[Extrait du texte]:
----

Le 17 avril dernier, Le Château Latour, célèbre grand cru propriété du groupe PPR appartenant au milliardaire François Pinault, annonce qu’il sort du système des primeurs, période en mars qui permet aux négociants d’acheter directement aux domaines les millésimes de l’année avant qu’ils ne soient commercialisés. Ce «coup de Tonnerre dans le Bordelais» savamment orchestré par le service de presse de Latour a peut être une justification bien éloignée des vignes bordelaises…
Retour en arrière: en 2008, fait notable et annonciateur des changements à venir, une publicité sur CCTV (le réseau national chinois) lançait le vignoble Changyu à l’échelle du pays. Ce film publicitaire montrait, sur fond de château français en carton pâte, un gentilhomme d’âge mûr vantant, un verre de rouge à la main et en français s’il vous plait, les qualités d’excellence «mondiale» de cette marque de vin chinois. Changyu s’imposa alors comme une marque leader en Chine et, par ricochet, entraina le marché et la consommation du vin à suivre la même courbe de croissance exponentielle des marques de luxe.

----

[Données recueillies]:
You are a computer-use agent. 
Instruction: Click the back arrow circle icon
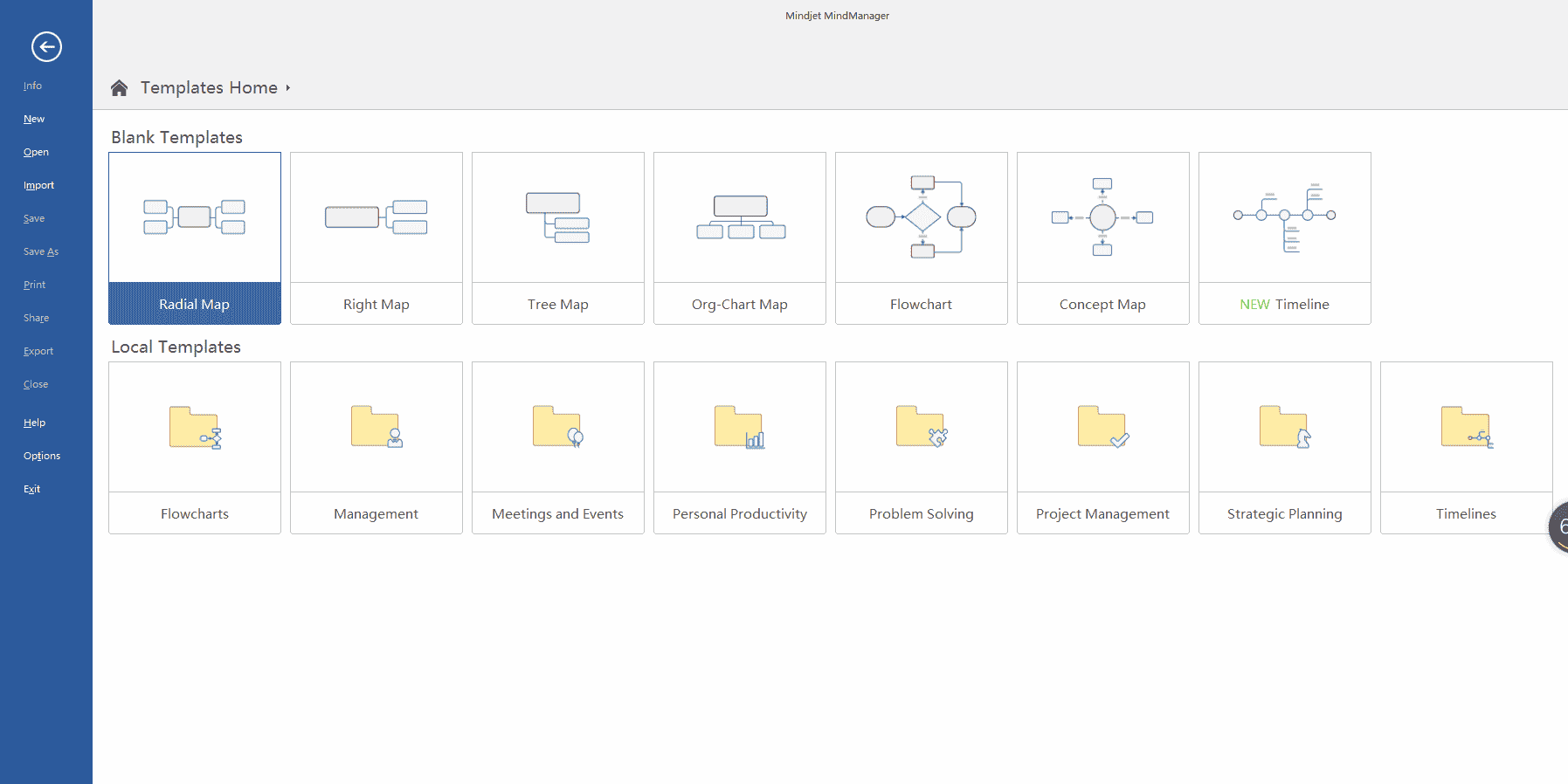coord(46,47)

----

[Consigne écrite]:
Répondez d'après l'extrait sur le Château Latour et le vin en Chine :
(a) À quelle date le Château Latour annonce-t-il sa sortie du système des primeurs ?
(b) Sur quel réseau la publicité lançant le vignoble Changyu est-elle diffusée en 2008 ?
(c) Dans quelle langue le gentilhomme de ce film publicitaire vante-t-il la marque ?

[Réponse attendue]:
(a) Le 17 avril.
(b) Sur CCTV, le réseau national chinois.
(c) En français.